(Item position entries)

········

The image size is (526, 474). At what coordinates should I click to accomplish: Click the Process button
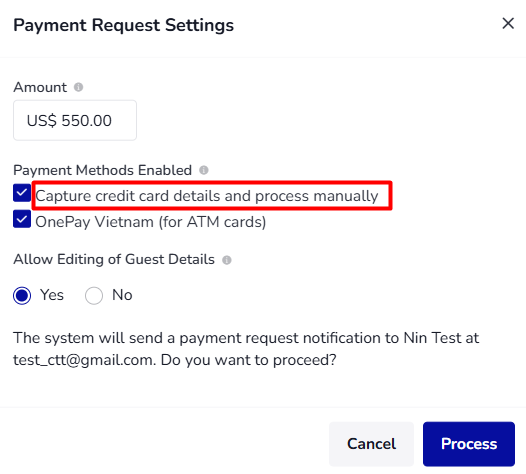(x=469, y=444)
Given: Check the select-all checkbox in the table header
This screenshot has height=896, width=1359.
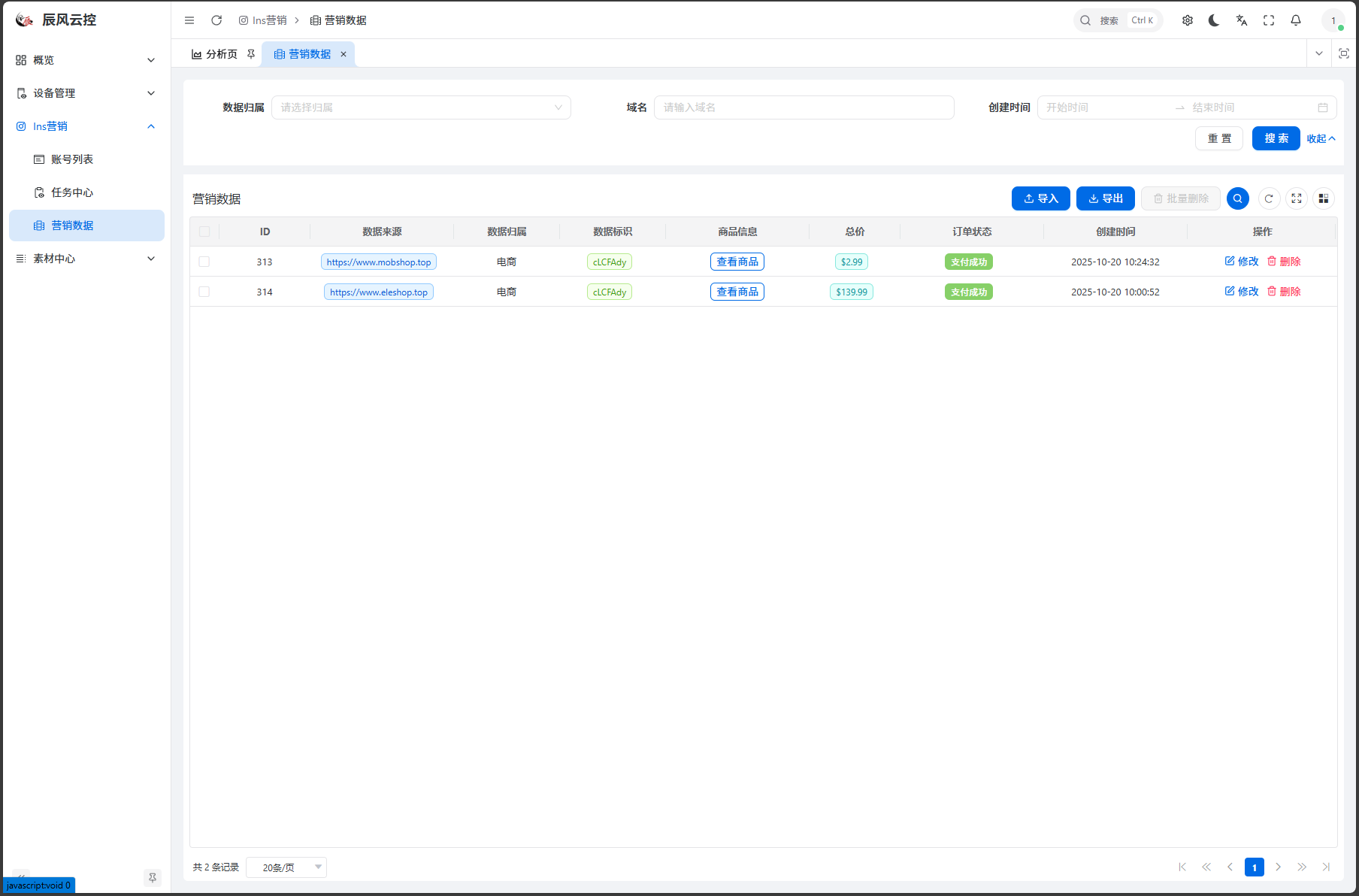Looking at the screenshot, I should click(x=204, y=232).
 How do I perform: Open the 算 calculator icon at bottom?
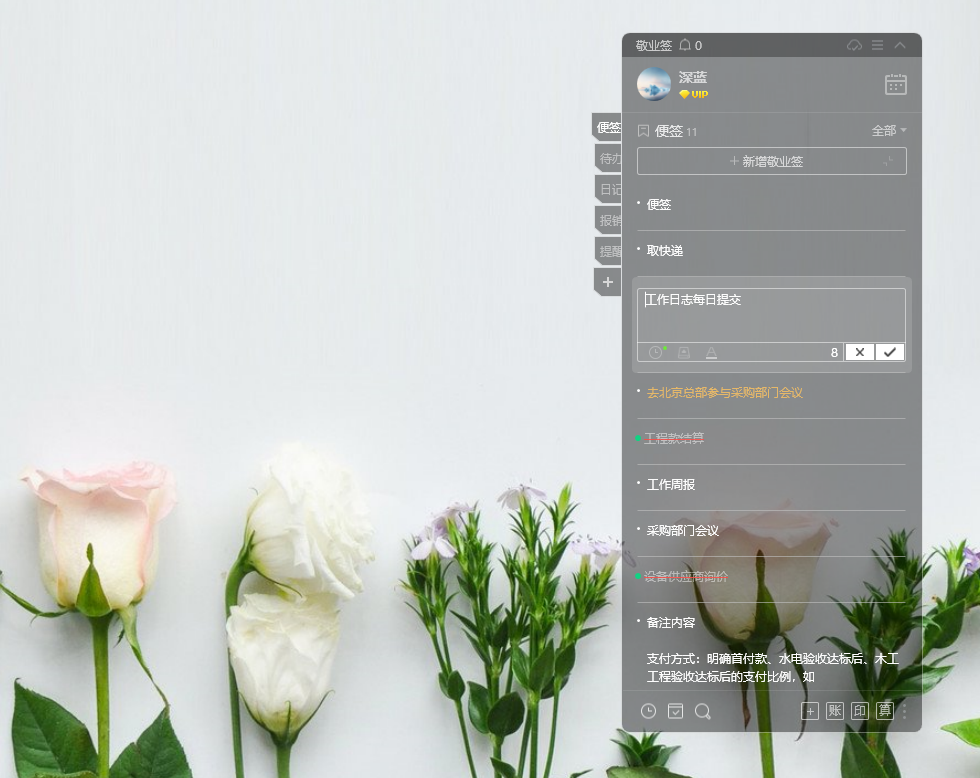[x=884, y=711]
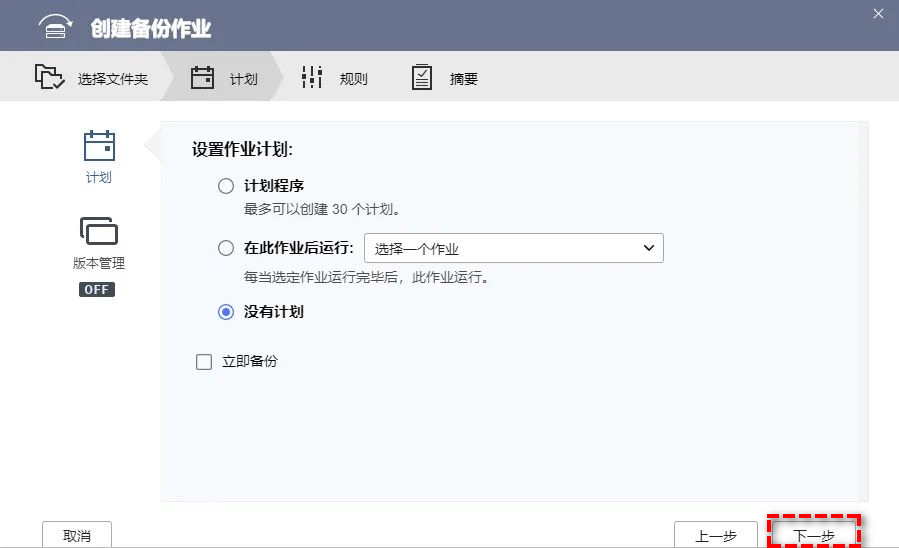Image resolution: width=899 pixels, height=548 pixels.
Task: Select the 摘要 clipboard icon
Action: 422,78
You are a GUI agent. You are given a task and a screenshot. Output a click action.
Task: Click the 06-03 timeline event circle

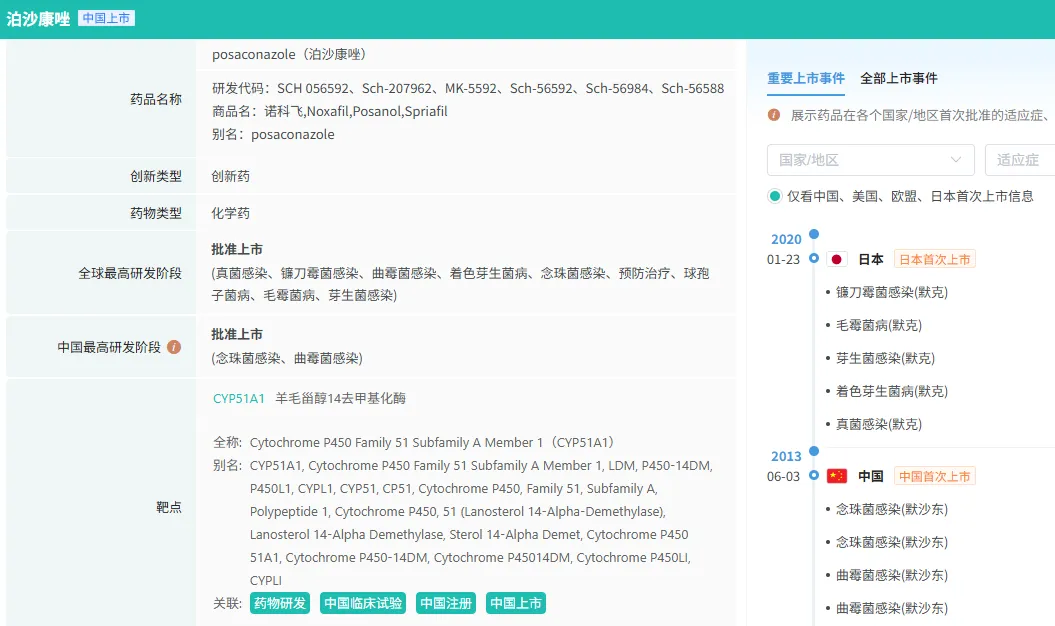814,476
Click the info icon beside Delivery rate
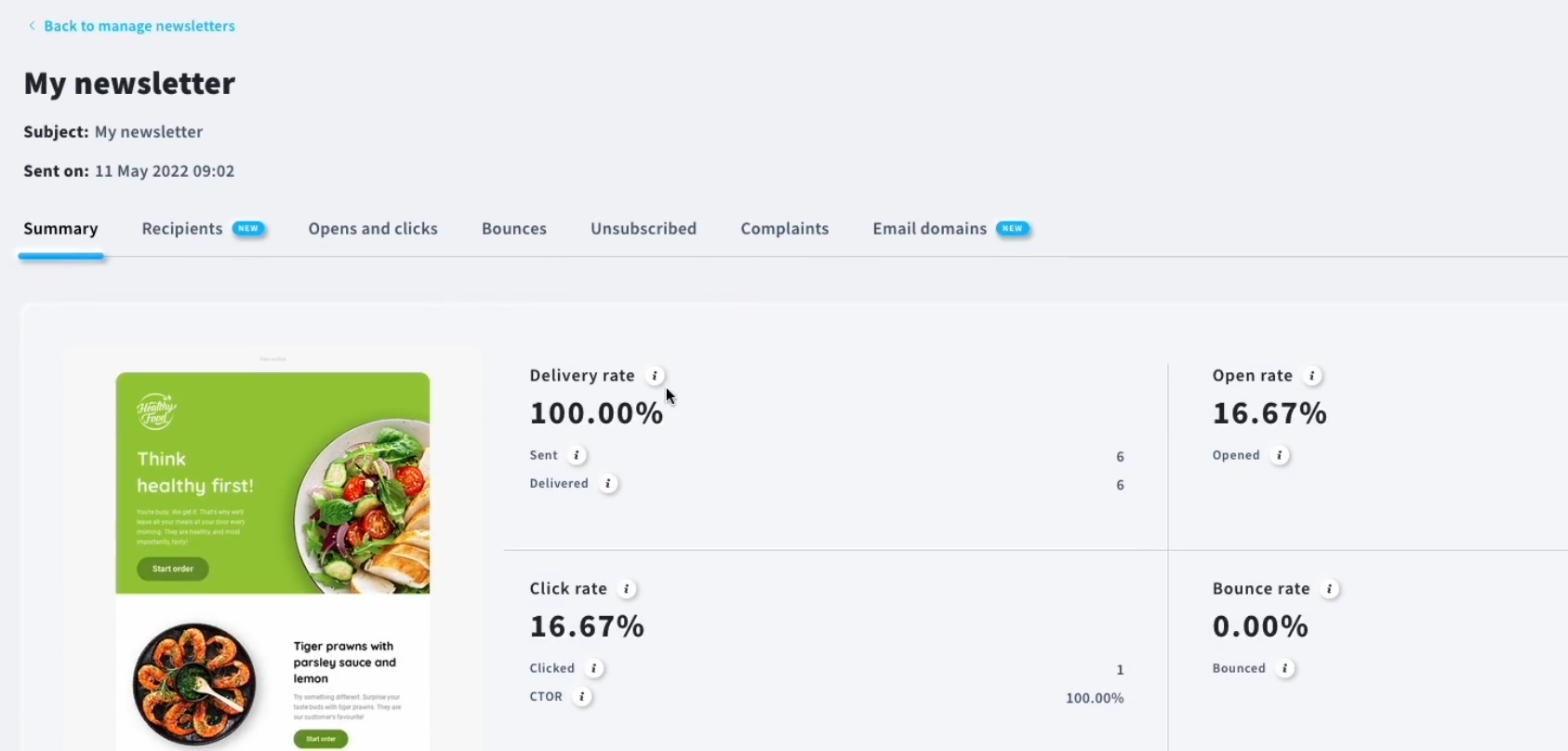Screen dimensions: 1568x751 tap(655, 376)
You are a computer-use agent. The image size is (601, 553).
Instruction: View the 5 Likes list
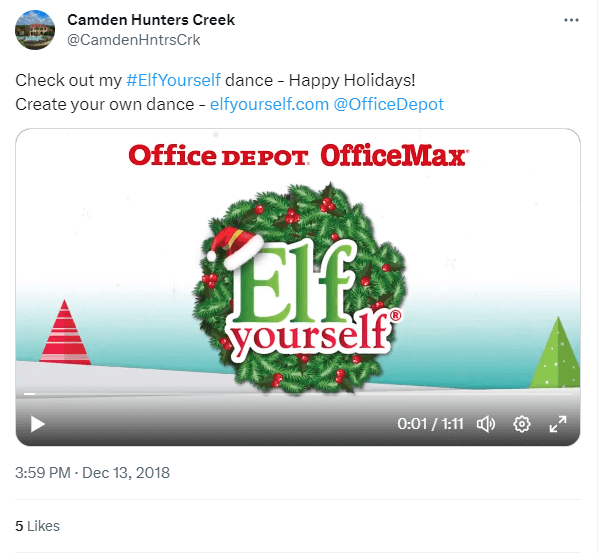tap(38, 525)
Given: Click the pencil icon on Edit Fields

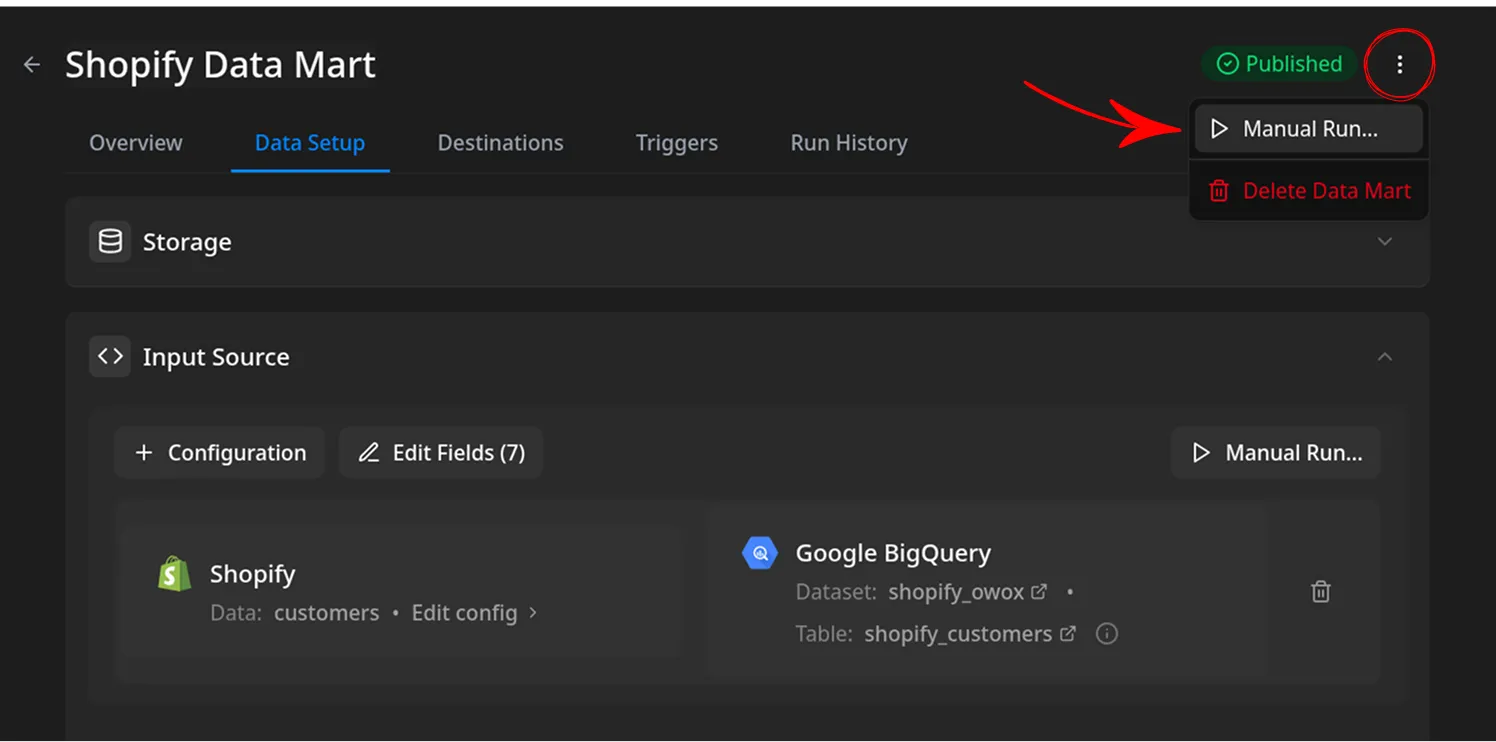Looking at the screenshot, I should (369, 452).
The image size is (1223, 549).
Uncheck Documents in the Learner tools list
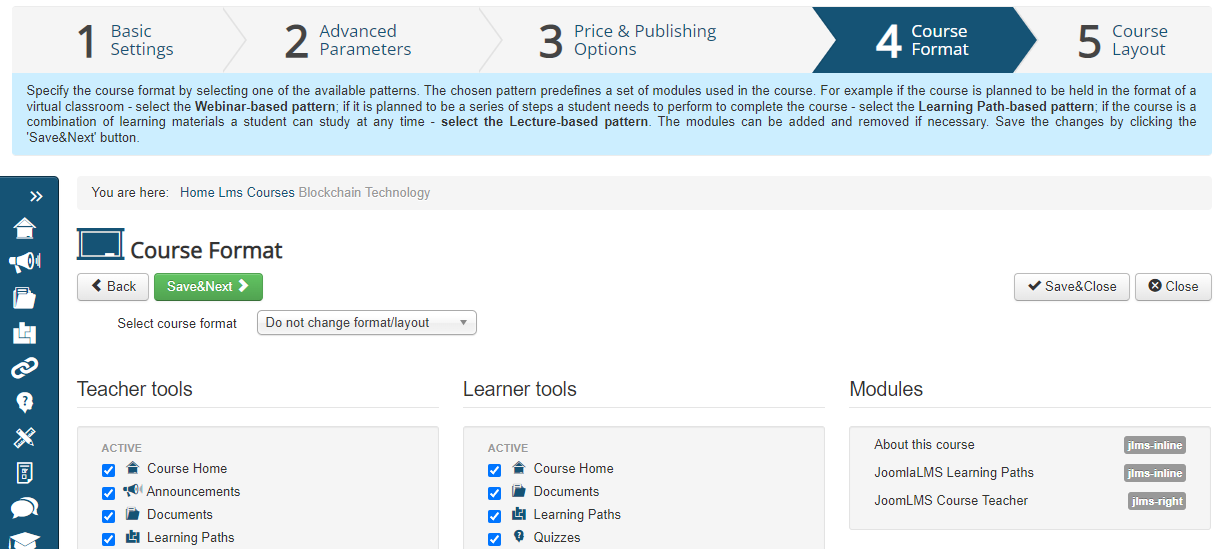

········

EXERCISE
Rewrite the material above as a JSON list of strings, with one string per line and no entries for blank lines. Leave out the pictures.

FULL SOLUTION
[
  "The image size is (526, 474). At what coordinates should I click to accomplish: Click the Process button",
  "(x=469, y=444)",
  "Given: Check the select-all checkbox in the table header",
  "This screenshot has height=896, width=1359.",
  "Looking at the screenshot, I should click(x=204, y=232).",
  " How do I perform: Open the 算 calculator icon at bottom?",
  "[x=884, y=711]",
  "Image resolution: width=899 pixels, height=548 pixels.",
  "Task: Select the 摘要 clipboard icon",
  "Action: 422,78",
  "You are a GUI agent. You are given a task and a screenshot. Output a click action.",
  "Task: Click the 06-03 timeline event circle",
  "814,476",
  "Click the info icon beside Delivery rate",
  "Screen dimensions: 1568x751 tap(655, 376)",
  "You are a computer-use agent. The image size is (601, 553).",
  "Instruction: View the 5 Likes list",
  "tap(38, 525)",
  "Given: Click the pencil icon on Edit Fields",
  "Looking at the screenshot, I should (369, 452).",
  "The image size is (1223, 549).",
  "Uncheck Documents in the Learner tools list"
]